The U.S. is the only nation among 41 that doesn't mandate paid parental leave, according to data complied by the Organization for Economic Cooperation and Development.
Under the 1993 Family and Medical Leave Act, workers are entitled to 12 weeks of unpaid leave. Many new parents also take time off by using their employers' short-term disability benefits, though those policies often only cover a portion of their wages for some of their leave.
In the U.S., 13% of private-industry workers had access to any kind of paid family leave, according to March 2016 statistics from the Bureau of Labor Statistics, the most recent available. Restaurant and retail chains like Yum! Brands Inc. have introduced new paid-leave benefits for corporate employees, but the workers who stock shelves and ring up customers rarely have paid parental leave.
Tiffani Hyltonfell behind on rent, water and electric payments while taking a six-week, partially-paid leave from Wal-Mart in 2016 following the birth of her daughter, Annabelle. Back at work baking doughnuts and bread in a Troy, Ohio., store, she felt sore, exhausted and longed to be with her daughter. After cutting back her hours, she left Wal-Mart last summer.
"Six weeks fully paid, that would have saved me months of stress," she said. "It would have kept us from being stuck in extra debt for months on end, worrying about how we were going to pay for food and diapers."
Salaried employees of Wal-Mart Stores Inc. are entitled to 10 weeks of fully paid maternity leave after the arrival of a child; hourly workers can file for some pay using a short-term disability benefit if they qualify.
This fall, Starbucks Corp. will give mothers working in its stores six weeks of fully paid parental paid leave. Some baristas have criticized the coffee chain for giving mothers in its corporate headquarters up to 18 weeks at full pay.
At a shareholders meeting earlier this year, Kristen Picciolo, a barista at a Medina, Ohio, store, asked company leaders to give all Starbucks workers equal leave. "I know as a parent how important it is to spend those first few months with your new baby," she said during the meeting.
A Starbucks spokesman said that the company is constantly evaluating its benefits based on employee feedback.
"You will not find another company that has pioneered more innovative benefits for full- and part-time employees," he said in a statement.

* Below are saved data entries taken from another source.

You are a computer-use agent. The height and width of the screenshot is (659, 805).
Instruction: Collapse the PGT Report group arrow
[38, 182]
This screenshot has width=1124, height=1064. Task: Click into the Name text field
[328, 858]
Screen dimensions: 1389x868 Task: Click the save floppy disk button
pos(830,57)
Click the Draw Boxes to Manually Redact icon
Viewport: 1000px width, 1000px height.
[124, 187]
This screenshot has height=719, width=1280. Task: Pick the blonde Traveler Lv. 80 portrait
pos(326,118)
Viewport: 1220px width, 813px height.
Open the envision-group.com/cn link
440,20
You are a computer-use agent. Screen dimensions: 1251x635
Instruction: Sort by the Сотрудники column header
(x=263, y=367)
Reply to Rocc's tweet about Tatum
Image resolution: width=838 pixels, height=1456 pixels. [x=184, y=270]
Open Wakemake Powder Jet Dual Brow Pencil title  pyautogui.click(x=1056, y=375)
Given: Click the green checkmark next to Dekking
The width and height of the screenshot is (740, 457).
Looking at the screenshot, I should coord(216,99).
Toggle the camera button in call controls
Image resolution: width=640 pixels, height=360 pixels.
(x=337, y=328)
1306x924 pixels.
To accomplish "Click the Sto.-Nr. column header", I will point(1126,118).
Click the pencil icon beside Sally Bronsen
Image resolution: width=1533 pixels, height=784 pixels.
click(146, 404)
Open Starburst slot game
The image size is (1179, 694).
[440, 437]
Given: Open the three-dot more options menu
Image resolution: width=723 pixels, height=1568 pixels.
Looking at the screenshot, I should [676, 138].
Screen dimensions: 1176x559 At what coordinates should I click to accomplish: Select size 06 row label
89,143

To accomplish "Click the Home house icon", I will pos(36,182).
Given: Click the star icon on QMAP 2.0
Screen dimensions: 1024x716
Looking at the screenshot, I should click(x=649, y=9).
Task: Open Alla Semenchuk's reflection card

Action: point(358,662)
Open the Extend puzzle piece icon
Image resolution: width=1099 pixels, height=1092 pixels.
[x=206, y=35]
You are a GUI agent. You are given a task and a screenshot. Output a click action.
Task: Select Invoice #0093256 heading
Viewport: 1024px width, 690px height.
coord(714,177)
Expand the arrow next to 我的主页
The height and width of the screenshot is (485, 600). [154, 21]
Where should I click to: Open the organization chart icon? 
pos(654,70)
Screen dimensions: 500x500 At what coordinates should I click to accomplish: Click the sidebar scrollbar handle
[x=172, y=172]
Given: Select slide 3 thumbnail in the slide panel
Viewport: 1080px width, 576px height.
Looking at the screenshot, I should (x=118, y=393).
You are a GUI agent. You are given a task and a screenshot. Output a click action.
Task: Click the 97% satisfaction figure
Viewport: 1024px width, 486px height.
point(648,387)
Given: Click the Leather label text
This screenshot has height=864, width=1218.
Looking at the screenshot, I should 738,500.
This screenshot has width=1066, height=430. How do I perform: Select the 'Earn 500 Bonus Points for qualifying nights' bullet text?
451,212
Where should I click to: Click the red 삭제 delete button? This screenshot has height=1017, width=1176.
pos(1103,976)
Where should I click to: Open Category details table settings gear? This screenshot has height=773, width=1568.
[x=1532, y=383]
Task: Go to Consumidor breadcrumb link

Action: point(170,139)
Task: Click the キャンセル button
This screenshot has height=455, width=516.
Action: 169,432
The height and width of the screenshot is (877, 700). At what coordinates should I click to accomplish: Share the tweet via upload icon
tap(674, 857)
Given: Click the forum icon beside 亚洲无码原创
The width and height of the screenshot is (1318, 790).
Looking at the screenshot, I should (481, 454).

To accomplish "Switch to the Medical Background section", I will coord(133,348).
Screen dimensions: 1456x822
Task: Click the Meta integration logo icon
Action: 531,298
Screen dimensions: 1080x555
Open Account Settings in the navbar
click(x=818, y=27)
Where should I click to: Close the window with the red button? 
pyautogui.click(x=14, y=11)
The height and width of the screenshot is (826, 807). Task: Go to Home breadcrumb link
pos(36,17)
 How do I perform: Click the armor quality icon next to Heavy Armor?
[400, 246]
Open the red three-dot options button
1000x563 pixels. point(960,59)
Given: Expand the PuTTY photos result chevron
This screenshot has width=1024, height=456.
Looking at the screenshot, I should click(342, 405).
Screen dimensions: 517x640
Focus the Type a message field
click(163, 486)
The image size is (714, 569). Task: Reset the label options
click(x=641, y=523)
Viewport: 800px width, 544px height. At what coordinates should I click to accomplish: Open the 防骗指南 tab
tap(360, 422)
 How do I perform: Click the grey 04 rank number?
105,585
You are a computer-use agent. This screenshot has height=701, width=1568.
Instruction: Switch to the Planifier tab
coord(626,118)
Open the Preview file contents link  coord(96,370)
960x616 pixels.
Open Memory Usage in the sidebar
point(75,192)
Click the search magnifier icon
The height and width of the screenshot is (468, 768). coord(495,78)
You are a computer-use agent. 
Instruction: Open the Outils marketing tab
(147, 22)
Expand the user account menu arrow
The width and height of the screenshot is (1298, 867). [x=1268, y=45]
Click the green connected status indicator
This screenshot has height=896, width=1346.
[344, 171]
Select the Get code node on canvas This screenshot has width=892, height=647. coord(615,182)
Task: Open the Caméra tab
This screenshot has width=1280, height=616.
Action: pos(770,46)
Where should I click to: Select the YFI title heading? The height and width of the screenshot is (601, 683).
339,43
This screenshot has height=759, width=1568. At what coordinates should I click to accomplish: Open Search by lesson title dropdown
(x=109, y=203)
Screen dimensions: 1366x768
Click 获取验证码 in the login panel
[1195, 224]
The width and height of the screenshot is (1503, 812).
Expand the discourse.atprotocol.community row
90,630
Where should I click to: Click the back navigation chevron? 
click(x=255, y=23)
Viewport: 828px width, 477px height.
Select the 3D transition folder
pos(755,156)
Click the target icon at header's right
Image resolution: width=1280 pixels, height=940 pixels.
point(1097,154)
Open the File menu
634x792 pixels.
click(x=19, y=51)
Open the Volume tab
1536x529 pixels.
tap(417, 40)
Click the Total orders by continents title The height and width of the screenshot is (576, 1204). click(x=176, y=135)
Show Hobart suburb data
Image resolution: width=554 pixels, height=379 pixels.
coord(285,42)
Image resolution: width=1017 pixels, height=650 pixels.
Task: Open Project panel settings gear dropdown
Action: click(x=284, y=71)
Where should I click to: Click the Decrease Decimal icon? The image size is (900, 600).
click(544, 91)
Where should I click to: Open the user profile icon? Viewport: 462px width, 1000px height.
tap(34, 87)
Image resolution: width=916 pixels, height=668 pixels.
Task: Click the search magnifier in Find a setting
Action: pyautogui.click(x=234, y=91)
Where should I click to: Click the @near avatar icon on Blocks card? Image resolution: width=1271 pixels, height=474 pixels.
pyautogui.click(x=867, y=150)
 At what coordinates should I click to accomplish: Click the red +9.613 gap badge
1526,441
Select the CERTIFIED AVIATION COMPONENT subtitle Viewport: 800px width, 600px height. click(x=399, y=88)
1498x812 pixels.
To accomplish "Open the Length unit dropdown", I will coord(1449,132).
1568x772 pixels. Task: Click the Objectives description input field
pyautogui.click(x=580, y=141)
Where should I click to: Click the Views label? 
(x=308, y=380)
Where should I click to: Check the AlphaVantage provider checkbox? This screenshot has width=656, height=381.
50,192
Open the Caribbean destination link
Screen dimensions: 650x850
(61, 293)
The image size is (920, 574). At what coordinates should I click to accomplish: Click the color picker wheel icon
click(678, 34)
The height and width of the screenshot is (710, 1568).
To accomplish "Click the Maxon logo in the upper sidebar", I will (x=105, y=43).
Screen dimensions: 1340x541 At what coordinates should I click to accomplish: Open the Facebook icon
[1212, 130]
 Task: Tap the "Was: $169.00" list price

A March report from Pew Research Center found that mothers with household incomes under $30,000 took a median maternity leave of six weeks; those whose households bring in at least $75,000 took 12 weeks. Some 14% of restaurant employers provide paid maternity leave for hourly workers, according to a 2016 survey from research firm TDn2K.
In the U.S., months of time off to care for a newborn "is a very elite benefit," said Brianna Cayo Cotter, chief of staff for Paid Leave for the U.S., a nonprofit advocacy group.
Joe Kefauver, managing partner of Align Public Strategies LLC, which advises retailers -- and restaurant companies like Wendy's Co. -- on public-policy issues, said that companies in industries like technology absorb such benefits more easily than low-margin businesses like fast-food chains.
"It's not an insensitivity to the employee," he said. "It's a sensitivity to the business model."
Whatever the prospects are for Mr. Trump's parental-leave proposal, advocates say momentum for the ideas is building at the state and local levels. Last year, Democratic Gov. Andrew Cuomo signed a law that phases in a paid family leave program starting in 2018; by 2021, it's set to provide 12 weeks of paid leave. The Washington, D.C. city council also last year approved a paid family leave program, which includes eight weeks of leave for new parents.
When her son was born, Ms. Picciolo, the Starbucks barista, moved in with her mother, went on a payment plan with her electric company and turned to food pantries for wipes and diapers.
Her boyfriend, Seth Gibson, picked up extra waiting and bartending shifts at Ruby Tuesday, returning to work the day after the birth of the couple's child. Money was a constant worry. Paid leave for either parent would have eased some of the pressure, he said.
"Just the security...of knowing you have that income, that you have time -- oh my gosh, it would have been so nice," he said.